I confess that I spent much of my final decade at the Treasury crying wolf about the potential inflection point in the gilt market. I was proved wrong at the time; helped by QE, the gilt market navigated the global financial crisis and Brexit. But every dog has its day. The Truss Government tested the bond market to destruction and, since 2022, funding the national debt has caused the Treasury more worry than at any time since 1976.

In recent years, fiscal rules have come and gone at alarming speed. Of course, “rule” is a misnomer. They are not rules any more than the inflation target is a rule, and successive Governments have found there are few consequences for breaking them—you just claim force majeure and adopt a new one. I accept that Governments need a fiscal framework, and that the guard-rail the rules provide helps the Chancellor manage her Cabinet colleagues. But, like my noble friend Lady Wolf, I worry that excessive focus on so-called rules can discourage Governments from focusing on the substance. As my noble friend Lord King put it, the rules, especially those of a rolling variety, allow Governments to pursue an Augustinian policy. We never quite get fiscal consolidation, invariably because spending projections prove undeliverable.

I broadly welcome the changes the Government have made to the framework, but what matters is not whether the Government stay within the rules. Much more important is the substance of fiscal policy. Is the deficit being reduced at sufficient speed? When will debt begin to fall in relation to national income? Is the proportion of public expenditure accounted for by debt interest on a downward path? Are fiscal policy decisions addressing long-term pressures, and are the policies the Government are putting in place likely to facilitate economic growth or to hinder it? The Government have taken some tough decisions over the last six months, but I fear they will have to take many more if they are going to deliver a sensible fiscal policy.

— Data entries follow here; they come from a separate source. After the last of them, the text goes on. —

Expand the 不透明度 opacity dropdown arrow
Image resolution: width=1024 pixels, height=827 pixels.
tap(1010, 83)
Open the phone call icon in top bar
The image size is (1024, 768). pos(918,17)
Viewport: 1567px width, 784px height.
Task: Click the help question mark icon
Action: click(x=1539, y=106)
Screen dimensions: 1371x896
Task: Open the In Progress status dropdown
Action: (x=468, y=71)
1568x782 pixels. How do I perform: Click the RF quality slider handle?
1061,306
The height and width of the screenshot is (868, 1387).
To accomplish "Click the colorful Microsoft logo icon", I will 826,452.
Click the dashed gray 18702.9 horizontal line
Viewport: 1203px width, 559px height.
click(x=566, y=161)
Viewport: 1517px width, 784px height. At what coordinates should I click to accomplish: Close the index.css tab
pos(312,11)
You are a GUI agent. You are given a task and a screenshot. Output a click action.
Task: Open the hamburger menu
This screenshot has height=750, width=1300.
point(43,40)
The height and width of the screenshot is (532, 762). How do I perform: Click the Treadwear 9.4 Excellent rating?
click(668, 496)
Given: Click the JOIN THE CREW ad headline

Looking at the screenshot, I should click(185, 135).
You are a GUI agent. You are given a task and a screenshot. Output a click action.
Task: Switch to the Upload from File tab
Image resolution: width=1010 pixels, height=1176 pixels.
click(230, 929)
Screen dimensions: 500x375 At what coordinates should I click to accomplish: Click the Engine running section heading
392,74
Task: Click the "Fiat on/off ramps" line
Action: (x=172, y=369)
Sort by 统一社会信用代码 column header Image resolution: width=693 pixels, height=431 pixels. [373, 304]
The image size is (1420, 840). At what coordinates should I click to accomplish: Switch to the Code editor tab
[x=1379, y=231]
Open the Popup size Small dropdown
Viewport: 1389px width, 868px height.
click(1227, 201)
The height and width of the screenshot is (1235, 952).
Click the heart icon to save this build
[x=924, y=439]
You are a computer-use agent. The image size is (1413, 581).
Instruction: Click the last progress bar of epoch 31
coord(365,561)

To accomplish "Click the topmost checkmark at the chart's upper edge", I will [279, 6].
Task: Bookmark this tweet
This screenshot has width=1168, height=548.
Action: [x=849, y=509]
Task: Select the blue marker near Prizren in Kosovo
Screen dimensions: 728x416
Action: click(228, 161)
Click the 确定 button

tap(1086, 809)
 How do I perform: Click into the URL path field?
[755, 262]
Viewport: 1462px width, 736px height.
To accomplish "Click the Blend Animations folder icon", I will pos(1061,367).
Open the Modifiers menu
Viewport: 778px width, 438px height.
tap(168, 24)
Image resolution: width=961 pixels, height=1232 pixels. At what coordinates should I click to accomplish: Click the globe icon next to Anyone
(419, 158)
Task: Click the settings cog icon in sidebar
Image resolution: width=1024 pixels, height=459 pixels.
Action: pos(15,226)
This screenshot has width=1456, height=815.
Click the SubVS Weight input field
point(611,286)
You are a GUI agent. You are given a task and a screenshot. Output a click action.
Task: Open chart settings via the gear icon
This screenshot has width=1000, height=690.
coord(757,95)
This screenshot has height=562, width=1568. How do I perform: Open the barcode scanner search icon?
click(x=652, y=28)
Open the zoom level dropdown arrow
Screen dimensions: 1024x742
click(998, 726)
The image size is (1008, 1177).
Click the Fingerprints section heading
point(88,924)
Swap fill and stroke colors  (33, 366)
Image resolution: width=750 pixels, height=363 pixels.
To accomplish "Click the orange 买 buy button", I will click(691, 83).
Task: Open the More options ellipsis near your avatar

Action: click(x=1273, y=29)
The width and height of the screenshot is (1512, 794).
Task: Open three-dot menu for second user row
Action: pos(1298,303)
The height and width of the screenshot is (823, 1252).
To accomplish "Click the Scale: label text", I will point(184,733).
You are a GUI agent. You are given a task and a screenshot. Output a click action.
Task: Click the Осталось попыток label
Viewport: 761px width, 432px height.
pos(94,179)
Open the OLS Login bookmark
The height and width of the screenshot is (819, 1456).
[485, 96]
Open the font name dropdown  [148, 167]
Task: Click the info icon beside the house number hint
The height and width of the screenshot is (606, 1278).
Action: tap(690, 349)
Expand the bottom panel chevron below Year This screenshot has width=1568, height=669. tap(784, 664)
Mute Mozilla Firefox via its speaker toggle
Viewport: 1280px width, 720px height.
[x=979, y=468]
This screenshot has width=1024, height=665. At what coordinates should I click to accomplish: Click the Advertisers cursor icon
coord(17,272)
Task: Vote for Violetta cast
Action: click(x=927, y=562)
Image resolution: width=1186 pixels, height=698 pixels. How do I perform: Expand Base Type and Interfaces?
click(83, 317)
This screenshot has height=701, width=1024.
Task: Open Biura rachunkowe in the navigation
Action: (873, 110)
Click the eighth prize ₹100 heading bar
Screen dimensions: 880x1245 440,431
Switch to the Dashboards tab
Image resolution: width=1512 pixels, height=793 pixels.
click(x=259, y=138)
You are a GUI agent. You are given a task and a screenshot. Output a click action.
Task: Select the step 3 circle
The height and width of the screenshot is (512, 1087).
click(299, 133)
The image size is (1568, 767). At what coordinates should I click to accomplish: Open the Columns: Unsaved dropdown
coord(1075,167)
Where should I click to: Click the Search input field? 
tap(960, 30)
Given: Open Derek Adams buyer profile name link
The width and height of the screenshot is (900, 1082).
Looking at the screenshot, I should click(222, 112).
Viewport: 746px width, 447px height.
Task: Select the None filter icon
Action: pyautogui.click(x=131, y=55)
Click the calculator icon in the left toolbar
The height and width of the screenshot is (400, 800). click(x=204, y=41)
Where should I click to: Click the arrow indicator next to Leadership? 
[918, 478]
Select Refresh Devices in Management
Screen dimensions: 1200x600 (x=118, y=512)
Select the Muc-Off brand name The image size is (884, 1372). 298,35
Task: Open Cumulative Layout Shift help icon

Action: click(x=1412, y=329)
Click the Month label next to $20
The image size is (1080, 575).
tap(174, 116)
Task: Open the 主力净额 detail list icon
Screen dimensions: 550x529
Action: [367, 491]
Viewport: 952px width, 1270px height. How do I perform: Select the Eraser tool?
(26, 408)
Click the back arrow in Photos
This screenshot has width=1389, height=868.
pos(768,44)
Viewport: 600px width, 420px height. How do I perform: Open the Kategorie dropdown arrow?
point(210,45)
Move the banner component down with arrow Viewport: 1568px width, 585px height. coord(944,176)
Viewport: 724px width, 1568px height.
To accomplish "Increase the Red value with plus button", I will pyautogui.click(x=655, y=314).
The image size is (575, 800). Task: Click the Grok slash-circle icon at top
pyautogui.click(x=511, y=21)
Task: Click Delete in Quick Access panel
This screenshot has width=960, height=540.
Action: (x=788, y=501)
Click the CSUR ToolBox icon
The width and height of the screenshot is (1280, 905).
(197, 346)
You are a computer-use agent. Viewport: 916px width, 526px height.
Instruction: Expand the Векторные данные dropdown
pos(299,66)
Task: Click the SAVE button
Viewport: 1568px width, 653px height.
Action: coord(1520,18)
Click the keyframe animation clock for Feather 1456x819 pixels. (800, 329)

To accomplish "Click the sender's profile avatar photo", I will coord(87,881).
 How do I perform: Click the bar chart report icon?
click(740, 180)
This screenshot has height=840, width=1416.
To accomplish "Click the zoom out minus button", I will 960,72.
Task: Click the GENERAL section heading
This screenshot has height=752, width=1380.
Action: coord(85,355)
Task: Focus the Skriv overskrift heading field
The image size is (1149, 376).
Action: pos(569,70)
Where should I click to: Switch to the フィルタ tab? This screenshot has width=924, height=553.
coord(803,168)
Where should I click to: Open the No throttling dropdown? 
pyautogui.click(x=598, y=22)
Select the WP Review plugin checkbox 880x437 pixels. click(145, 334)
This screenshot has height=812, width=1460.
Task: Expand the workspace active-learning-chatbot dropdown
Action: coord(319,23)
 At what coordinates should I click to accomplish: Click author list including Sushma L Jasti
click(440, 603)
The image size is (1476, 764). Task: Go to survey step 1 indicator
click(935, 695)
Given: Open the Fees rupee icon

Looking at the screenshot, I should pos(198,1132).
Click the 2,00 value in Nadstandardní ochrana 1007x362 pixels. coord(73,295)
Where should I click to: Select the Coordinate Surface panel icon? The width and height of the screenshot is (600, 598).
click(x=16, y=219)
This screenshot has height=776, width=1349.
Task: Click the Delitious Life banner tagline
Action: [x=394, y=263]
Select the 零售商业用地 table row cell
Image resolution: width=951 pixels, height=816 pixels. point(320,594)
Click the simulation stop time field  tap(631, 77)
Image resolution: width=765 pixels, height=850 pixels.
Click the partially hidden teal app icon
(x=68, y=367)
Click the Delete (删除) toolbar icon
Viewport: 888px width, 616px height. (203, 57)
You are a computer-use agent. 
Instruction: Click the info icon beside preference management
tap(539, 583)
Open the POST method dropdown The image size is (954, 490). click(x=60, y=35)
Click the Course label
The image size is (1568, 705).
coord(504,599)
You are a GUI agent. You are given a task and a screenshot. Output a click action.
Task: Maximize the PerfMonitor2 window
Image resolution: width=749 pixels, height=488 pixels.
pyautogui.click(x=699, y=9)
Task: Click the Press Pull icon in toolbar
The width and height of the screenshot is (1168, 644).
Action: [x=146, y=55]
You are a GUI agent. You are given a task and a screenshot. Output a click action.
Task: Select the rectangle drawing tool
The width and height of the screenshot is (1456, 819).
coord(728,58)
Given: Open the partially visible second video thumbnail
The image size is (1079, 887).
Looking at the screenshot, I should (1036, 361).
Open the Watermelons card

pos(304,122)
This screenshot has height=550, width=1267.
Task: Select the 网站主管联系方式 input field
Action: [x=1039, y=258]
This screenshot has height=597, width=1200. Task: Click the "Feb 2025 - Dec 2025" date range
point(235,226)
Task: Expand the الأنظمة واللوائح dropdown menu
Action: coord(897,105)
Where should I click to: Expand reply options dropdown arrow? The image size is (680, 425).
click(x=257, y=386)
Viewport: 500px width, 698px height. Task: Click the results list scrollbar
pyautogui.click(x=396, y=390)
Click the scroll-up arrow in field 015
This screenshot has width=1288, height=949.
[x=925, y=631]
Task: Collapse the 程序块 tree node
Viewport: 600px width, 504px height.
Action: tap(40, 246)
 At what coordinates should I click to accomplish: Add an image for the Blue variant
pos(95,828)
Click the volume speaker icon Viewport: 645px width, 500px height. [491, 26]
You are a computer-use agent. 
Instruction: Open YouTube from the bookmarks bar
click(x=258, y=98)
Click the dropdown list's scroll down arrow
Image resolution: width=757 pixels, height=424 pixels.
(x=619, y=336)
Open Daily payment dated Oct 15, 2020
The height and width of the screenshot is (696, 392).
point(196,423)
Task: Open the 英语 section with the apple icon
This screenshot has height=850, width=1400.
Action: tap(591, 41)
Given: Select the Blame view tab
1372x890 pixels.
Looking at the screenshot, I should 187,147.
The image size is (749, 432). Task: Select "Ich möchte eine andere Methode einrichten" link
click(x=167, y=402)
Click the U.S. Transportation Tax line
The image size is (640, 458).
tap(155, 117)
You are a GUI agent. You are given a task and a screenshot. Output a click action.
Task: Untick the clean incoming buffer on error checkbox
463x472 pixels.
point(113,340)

I shall finish with two small points. First, I encourage the Chancellor to agree a new framework for future bouts of quantitative easing, which will give the Treasury a greater locus to debate the implications for fiscal policy with the Bank of England and make the Treasury more accountable for the outcome. This did not seem necessary when the then Chancellor Alistair Darling agreed the first framework with my noble friend Lord King back in 2008. QE was thought to be an emergency measure that would not last long. But future rounds of QE, whether or not they were necessary—and I have my doubts—have changed the relationship between monetary and fiscal policy and we need to recognise this.

Secondly, my final point is that the Government should do all they can to raise the profile of the OBR’s fiscal risks and sustainability report. For my part, like my noble friend Lord King, I would amend the Industry Act so that the Government no longer have to produce two economic forecasts a year. Instead, the parliamentary time set aside for the Spring Statement should be devoted to a debate on the OBR’s fiscal risks and sustainability report, to raise its profile in the country and to encourage a greater focus on long-term projects. Who knows? It might even result in better proposals when the Chancellor comes forward with her annual Budget.